Ryan McKellar’s research sounds like it was plucked from Jurassic Park: he studies pieces of amber found buried with dinosaur skeletons. But rather than re-creating dinosaurs, McKellar uses the tiny pieces of fossilized tree resin to study the world in which the now-extinct behemoths lived.
New techniques for investigating very tiny pieces of fragile amber buried in dinosaur bonebeds could close the gaps in knowledge about the ecology of the dinosaurs, said McKellar, who is a research scientist at the Royal Saskatchewan Museum in Saskatchewan, Canada.
“Basically it puts a backdrop to these dinosaur digs, it tells us a bit about the habitat,” said McKellar. The amber can show what kinds of plants were abundant, and what the atmosphere was like at the time the amber was formed, he explained. Scientists can then put together details regarding what kind of habitat the dinosaur lived in and how the bonebed formed.
The preliminary findings about dinosaur ecology, habitat, and other results from four different fossil deposits from the Late Cretaceous in Alberta and Saskatchewan, Canada, will be presented on Monday, October 20 at the Geological Society of America Annual Meeting in Vancouver, Canada.
“Just a few of these little pieces among the bones can show a lot of information,” McKellar said.
The type of amber that the scientists work with is not like the jewelry grade variety that can be made into a necklace or earrings.
“This type of amber hasn’t been pursued in the past. It is like working with a shattered candy cane,” he said. It is called friable amber, which is crumbly and fragile.
McKellar and his colleagues work with very small pieces of amber, just millimeters wide. But even samples at such a small scale can hold enormous clues to the past.
Before it hardened into amber, the sticky tree resin would often collect animal and plant material, like leaves and feathers. Scientists call these contents “inclusions,” which they study along with the surrounding amber, to look at environmental conditions, surrounding water sources, temperature, and even oxygen levels in the ancient environment.
Insects can also be included in the amber, which can be even more helpful to scientists. One example is the discovery of an aphid, stuck directly to a duck-billed dinosaur with some amber. With a find like this, scientists can track insect evolution, find their modern relatives, and see how they might have interacted with dinosaurs, said McKellar.
“When you get insects, it is like frosting on the cake — you can really round out the view of the ecosystem.”
Improvements in processing friable amber have made this research possible. Instead of the past technique of screening amber in a glycerin bath, the scientists reduce crumbling by vacuum-injecting the amber with epoxy, said McKellar.
Friable amber is widespread across the North American Continent in association with coals, and in the uncovered bonebeds, which means this area of research has expanded with the new techniques. It means scientists can sample at a finer scale, and still close some gaps in the past, especially regarding insect evolution, said McKellar.

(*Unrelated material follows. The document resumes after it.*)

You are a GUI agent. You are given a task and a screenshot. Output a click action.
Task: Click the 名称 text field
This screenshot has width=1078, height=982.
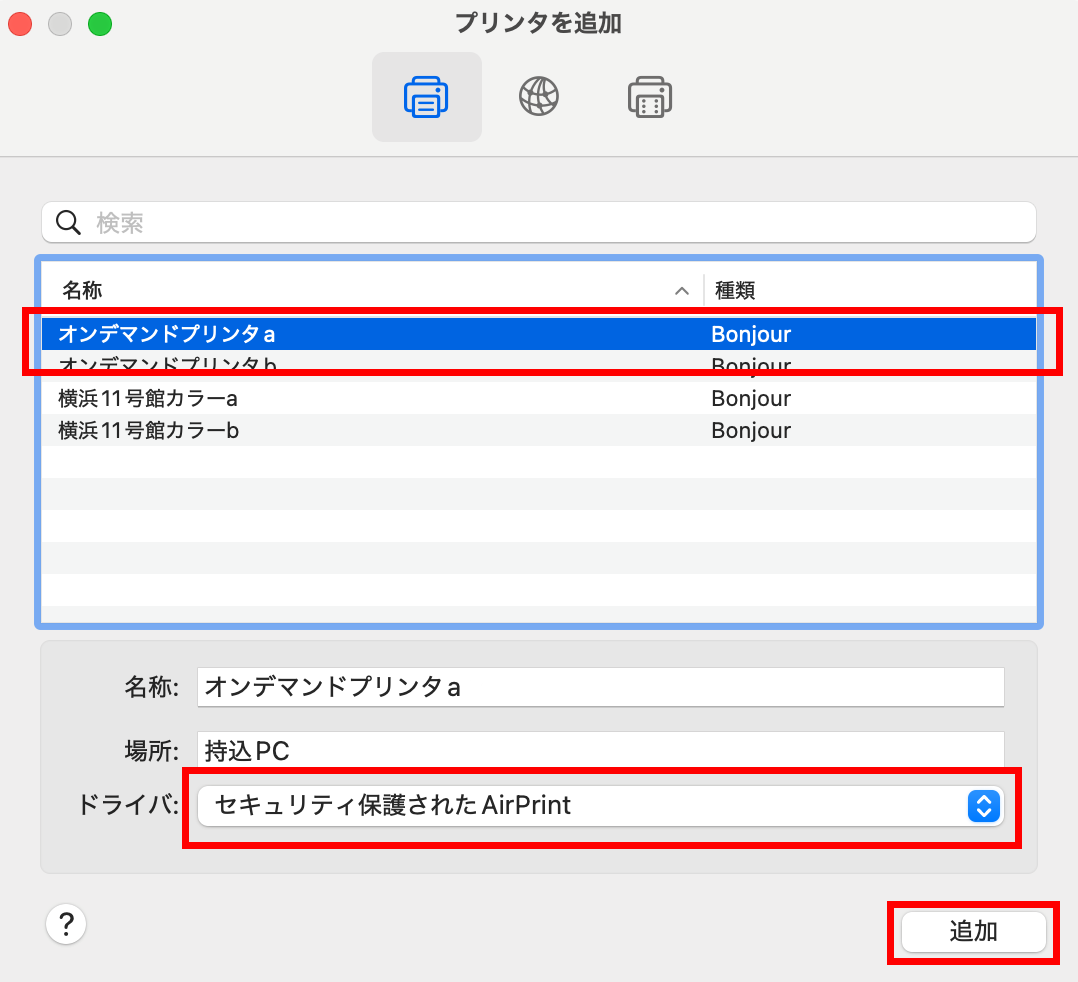pos(600,687)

Some of the early results of this method will be presented from amber pieces found with the skeleton of ‘Scotty’ the Tyrannosaurus rex, in Saskatchewan, Canada. McKellar will also be including case studies from three other bonebeds: the Danek Bonebed near Edmonton, Alberta; Dinosaur Provincial Park, Alberta; and the Pipestone Creek Pachyrhinosaurus Bonebed near Grande Prairie, Alberta.